# YOUR OBJECTIVE
Copy, word for word, the stretch of the calibration gas FAQ below that starts with "Frequently asked questions" and runs through "gas sources last?".

Frequently asked questions
Why would I buy an ACD instrument rather than a cylinder of cal gas?
Our gas instruments are more accurate, versatile, price effective and environmentally friendly than cylinders.
How do the instruments work?
There is a liquid containing generating source inserted into the instrument. Current is passed through the source and calibration gas is generated on demand and blended with air to create calibration gas or it simply permeates out and is blended with air to create calibration gas.
How do I know how much calibration gas I have left?
Each instrument has an indicator that warns the user before he runs out of cal gas.
How long do the calibration gas sources last?
We have a range of gas sources that run from 2 to 100 hours of use, roughly the equivalent of 2 to 100 cal gas cylinders at a fraction of the cost.
Can I use one instrument to generate more than one type of cal gas?
Most instruments can be used with several gas sources. For instance, you can have one CAL 2000 instrument and five different generating sources for it.
Does altitude or temperature effect the instrumentation?
Yes, but the instrumentation ranges from all internal self adjustment to easily user adjustable settings.

# EXERCISE DATA
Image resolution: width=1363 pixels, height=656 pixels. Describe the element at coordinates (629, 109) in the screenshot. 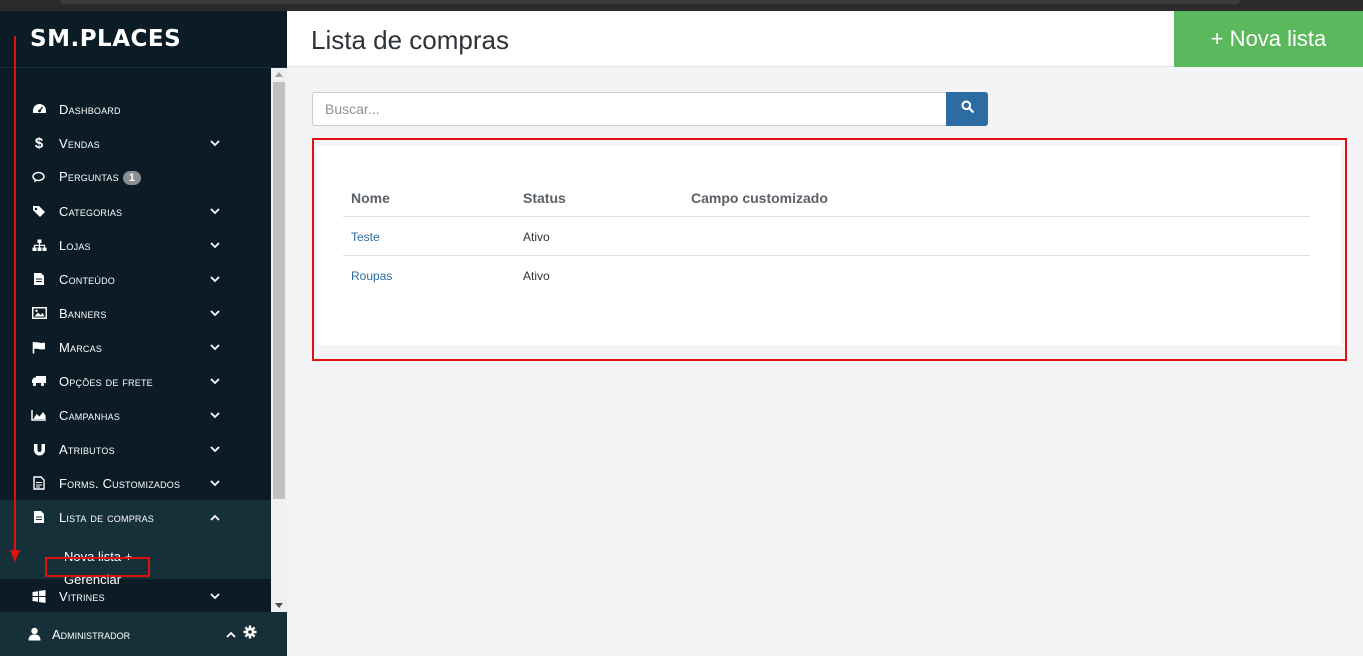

# SOLUTION TO THE PROBLEM
Frequently asked questions
Why would I buy an ACD instrument rather than a cylinder of cal gas?
Our gas instruments are more accurate, versatile, price effective and environmentally friendly than cylinders.
How do the instruments work?
There is a liquid containing generating source inserted into the instrument. Current is passed through the source and calibration gas is generated on demand and blended with air to create calibration gas or it simply permeates out and is blended with air to create calibration gas.
How do I know how much calibration gas I have left?
Each instrument has an indicator that warns the user before he runs out of cal gas.
How long do the calibration gas sources last?